[Stored records]
·····
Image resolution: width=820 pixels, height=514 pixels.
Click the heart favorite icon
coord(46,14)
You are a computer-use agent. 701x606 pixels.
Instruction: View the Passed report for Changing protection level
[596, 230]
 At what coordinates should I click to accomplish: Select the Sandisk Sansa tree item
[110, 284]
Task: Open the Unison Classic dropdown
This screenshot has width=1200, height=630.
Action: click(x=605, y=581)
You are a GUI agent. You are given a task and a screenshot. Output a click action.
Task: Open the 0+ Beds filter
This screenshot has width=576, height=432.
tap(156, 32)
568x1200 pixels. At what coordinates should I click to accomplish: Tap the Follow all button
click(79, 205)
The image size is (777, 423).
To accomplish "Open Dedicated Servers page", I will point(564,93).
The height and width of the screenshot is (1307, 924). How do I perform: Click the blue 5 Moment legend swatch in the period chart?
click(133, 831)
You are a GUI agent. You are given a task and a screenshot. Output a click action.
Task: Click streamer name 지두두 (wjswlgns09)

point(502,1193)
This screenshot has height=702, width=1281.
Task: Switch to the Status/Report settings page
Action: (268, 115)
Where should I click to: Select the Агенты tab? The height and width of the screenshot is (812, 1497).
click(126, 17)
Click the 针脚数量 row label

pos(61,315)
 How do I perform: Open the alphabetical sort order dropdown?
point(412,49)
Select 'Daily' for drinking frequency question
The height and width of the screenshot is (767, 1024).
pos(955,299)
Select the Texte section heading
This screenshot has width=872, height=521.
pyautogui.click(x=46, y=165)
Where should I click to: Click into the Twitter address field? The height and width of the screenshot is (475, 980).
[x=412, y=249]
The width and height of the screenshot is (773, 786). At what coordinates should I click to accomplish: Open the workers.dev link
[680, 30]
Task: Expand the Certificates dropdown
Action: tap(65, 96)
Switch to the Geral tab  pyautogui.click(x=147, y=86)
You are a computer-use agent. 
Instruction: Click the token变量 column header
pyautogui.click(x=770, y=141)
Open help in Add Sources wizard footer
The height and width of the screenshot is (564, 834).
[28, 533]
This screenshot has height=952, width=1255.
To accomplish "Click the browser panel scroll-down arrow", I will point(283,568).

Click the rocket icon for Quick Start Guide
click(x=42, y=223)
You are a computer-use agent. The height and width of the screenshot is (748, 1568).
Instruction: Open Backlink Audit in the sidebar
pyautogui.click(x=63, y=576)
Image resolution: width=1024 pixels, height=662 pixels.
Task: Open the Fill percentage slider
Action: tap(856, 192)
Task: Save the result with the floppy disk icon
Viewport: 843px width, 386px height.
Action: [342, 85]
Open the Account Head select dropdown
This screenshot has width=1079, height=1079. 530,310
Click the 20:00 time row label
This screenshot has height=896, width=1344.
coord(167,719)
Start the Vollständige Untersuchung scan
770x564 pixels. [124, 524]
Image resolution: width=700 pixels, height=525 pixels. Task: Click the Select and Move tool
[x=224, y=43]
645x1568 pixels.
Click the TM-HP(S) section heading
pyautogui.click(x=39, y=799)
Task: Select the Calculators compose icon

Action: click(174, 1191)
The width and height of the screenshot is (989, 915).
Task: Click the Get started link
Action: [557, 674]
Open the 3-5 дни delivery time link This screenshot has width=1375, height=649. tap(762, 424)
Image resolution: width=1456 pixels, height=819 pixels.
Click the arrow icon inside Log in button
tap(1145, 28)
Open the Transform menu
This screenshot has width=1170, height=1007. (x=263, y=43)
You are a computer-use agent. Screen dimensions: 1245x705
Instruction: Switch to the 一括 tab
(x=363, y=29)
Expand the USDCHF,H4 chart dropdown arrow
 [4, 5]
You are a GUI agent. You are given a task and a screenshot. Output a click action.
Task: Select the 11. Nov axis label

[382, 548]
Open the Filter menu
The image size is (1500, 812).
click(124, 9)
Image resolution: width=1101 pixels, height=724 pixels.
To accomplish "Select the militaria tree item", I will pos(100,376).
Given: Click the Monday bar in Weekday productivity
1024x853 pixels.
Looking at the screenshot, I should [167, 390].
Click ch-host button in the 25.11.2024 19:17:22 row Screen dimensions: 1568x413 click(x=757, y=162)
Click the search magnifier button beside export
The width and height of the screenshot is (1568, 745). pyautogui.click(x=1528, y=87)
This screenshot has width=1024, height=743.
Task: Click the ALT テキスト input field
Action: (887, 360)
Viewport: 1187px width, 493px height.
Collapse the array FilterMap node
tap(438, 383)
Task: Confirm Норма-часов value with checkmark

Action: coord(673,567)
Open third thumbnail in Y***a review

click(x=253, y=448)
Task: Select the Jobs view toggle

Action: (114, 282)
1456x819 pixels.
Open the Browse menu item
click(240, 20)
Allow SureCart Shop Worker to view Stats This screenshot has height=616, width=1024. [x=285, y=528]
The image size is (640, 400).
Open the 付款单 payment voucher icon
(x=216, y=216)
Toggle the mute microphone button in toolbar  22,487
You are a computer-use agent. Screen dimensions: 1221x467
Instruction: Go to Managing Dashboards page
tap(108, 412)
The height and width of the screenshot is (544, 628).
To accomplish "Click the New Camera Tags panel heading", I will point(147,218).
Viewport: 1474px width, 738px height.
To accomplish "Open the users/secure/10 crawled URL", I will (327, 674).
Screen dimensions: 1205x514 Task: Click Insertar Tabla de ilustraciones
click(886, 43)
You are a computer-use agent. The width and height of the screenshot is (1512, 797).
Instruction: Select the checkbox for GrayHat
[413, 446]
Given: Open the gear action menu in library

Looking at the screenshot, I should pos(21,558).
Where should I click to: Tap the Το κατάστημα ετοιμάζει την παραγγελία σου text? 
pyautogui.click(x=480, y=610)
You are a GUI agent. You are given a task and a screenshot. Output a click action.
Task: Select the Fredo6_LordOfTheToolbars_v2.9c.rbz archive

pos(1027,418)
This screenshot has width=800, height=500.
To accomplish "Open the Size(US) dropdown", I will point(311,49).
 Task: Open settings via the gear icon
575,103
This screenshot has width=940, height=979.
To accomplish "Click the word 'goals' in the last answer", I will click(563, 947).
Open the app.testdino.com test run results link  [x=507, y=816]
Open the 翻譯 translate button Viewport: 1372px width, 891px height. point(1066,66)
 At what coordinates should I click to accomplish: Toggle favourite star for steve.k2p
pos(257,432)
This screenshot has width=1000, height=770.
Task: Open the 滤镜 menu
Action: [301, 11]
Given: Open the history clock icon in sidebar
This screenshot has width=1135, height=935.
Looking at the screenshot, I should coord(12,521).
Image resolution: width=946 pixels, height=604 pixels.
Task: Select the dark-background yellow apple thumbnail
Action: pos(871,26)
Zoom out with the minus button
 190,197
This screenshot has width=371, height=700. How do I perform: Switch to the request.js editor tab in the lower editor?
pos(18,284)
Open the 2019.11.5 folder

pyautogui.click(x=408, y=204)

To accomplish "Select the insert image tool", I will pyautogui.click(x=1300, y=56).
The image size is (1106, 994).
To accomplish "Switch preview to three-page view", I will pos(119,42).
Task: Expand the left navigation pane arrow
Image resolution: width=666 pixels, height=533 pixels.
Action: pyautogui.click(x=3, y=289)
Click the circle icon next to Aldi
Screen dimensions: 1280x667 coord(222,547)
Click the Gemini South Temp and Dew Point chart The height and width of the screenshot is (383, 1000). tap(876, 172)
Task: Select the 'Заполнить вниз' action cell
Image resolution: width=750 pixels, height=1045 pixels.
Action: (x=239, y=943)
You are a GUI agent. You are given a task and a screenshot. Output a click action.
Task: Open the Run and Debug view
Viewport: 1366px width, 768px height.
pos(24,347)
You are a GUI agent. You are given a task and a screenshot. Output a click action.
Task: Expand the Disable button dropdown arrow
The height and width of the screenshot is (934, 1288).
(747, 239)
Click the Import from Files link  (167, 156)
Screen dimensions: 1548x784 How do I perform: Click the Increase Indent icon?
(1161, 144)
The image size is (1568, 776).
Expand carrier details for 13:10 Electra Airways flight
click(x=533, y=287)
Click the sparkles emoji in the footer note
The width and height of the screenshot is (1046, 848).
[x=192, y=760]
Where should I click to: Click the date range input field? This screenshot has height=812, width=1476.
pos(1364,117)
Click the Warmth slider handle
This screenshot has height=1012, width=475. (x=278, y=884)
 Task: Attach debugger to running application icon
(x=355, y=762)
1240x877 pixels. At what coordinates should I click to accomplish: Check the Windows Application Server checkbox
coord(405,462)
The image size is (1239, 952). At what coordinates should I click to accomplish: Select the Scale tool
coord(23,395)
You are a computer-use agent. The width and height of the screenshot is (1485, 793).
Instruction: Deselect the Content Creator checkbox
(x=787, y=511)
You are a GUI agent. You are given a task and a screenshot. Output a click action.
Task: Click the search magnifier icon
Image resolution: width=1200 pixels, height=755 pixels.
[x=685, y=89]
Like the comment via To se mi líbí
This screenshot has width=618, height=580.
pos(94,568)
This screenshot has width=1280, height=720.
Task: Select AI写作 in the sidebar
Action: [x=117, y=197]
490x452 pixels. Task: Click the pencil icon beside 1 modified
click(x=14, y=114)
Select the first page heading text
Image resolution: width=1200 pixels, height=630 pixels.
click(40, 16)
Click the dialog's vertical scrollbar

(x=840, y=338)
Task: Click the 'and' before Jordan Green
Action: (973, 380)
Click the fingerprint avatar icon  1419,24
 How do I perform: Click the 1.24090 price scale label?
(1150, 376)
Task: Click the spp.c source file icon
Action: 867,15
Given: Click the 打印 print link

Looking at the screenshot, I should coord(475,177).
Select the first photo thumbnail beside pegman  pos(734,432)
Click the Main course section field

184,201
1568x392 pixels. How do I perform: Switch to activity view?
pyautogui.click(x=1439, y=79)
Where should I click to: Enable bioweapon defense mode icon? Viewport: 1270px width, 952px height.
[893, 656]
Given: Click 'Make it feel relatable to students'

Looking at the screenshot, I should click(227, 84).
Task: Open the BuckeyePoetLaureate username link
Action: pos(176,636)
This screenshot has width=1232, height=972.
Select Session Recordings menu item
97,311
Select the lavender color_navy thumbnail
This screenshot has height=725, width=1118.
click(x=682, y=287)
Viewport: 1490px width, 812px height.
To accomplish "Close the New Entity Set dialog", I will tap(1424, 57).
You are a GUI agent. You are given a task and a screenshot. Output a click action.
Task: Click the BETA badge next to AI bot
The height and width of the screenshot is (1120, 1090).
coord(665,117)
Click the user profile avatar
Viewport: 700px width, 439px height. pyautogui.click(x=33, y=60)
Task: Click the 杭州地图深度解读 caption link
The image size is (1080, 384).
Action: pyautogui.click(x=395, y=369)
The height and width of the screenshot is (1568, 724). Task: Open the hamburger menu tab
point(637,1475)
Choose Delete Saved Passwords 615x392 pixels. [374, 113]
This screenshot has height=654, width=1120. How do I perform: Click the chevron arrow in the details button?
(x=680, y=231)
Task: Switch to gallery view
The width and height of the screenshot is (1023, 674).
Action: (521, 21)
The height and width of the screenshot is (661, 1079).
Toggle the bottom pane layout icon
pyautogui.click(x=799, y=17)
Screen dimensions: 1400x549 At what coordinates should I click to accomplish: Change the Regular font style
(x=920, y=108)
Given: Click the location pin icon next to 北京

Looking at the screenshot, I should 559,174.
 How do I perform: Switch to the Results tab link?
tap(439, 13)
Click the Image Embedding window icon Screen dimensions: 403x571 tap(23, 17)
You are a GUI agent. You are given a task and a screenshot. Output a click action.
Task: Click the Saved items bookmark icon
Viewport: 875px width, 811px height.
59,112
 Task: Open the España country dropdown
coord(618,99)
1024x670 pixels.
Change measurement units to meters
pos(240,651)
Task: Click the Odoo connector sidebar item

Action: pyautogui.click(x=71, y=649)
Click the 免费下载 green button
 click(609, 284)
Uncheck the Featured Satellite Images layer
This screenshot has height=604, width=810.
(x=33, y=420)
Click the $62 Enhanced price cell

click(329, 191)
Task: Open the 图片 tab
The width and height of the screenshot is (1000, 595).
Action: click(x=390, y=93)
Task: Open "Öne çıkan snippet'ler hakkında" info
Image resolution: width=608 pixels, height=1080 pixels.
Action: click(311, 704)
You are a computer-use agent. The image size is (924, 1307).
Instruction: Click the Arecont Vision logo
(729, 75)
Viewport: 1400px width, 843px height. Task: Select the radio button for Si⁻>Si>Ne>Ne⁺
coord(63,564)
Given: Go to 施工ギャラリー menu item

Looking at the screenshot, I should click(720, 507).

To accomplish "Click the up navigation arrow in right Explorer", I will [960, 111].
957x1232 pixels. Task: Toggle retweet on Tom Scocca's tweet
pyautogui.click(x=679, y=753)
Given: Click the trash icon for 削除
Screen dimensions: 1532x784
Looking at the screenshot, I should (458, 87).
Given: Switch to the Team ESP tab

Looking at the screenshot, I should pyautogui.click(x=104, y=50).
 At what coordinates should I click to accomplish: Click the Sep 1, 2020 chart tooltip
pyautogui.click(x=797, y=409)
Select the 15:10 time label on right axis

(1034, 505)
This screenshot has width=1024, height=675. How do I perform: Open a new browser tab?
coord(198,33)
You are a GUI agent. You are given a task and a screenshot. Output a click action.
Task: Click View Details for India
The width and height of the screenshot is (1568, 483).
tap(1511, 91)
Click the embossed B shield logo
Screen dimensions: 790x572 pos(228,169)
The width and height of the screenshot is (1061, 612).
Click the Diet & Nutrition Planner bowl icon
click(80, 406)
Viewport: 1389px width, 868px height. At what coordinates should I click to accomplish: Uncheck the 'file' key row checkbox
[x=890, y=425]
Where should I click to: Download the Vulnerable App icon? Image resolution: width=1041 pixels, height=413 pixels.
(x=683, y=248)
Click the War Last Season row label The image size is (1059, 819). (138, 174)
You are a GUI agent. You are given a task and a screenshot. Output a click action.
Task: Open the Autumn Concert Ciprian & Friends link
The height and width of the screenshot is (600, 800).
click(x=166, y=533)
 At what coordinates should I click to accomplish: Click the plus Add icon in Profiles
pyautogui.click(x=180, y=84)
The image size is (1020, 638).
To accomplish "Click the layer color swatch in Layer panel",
·····
**Exercise**: In the records above, which lines hold the string "Saved"? Copy each one.

**Finished exercise**:
Choose Delete Saved Passwords 615x392 pixels. [374, 113]
Task: Click the Saved items bookmark icon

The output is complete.